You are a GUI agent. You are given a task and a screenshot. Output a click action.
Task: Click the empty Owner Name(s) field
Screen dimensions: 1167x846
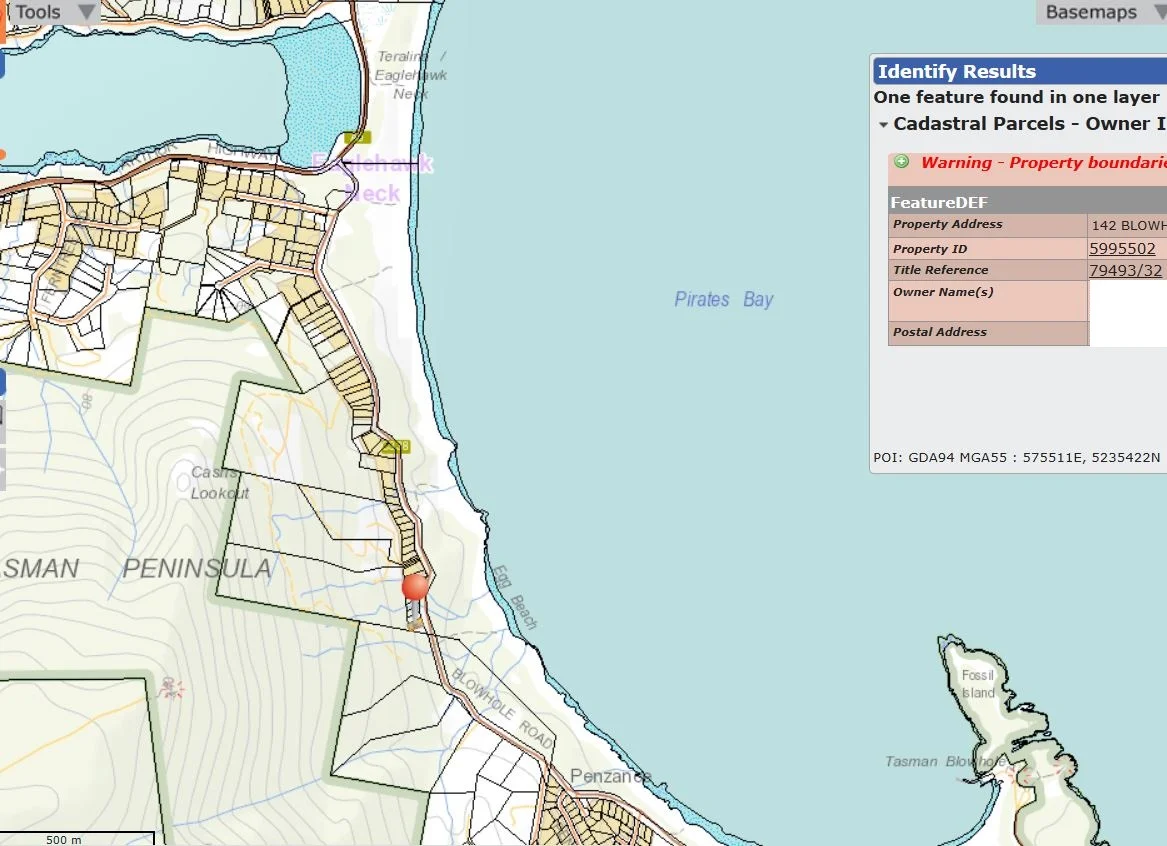click(x=1127, y=301)
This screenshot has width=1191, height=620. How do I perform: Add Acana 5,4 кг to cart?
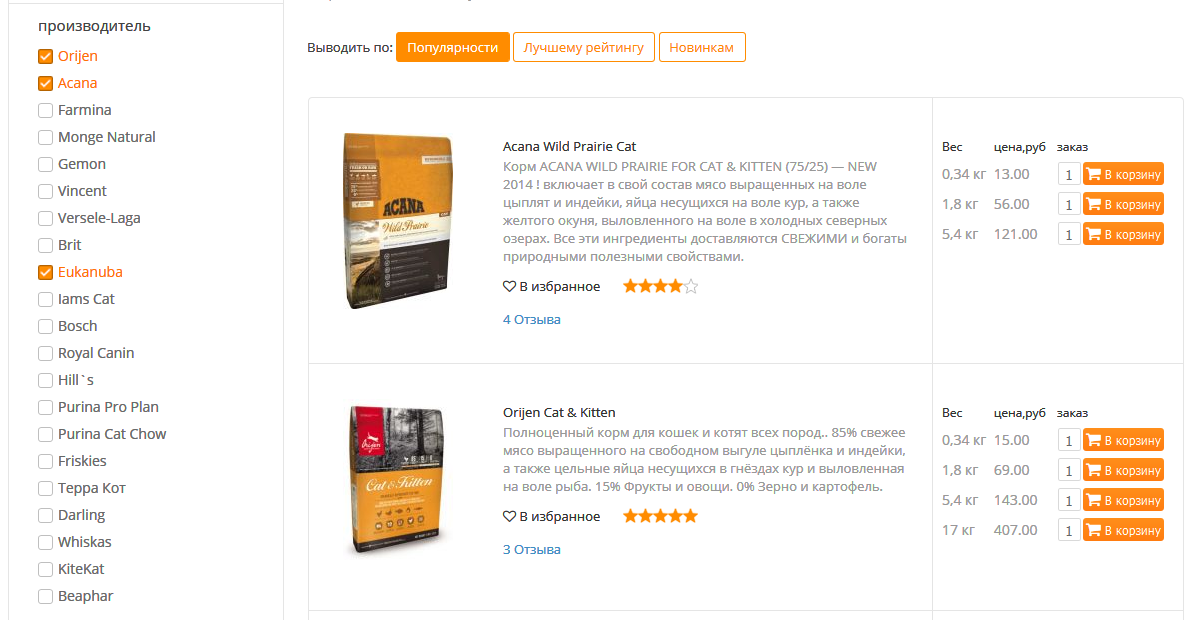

OBJECTIVE
Swap "screenshot" for "screen capture" everywhere it appears in the material, leave everything else unchanged, and write all of the material out again without the pictures.

RESPONSE FOR THIS EXERCISE
You are a GUI agent. You are given a task and a screen capture. Output a click action.
Task: Click the empty Owner Name(s) field
Screen dimensions: 1167x846
click(x=1127, y=301)
This screen capture has width=1191, height=620. How do I perform: Add Acana 5,4 кг to cart?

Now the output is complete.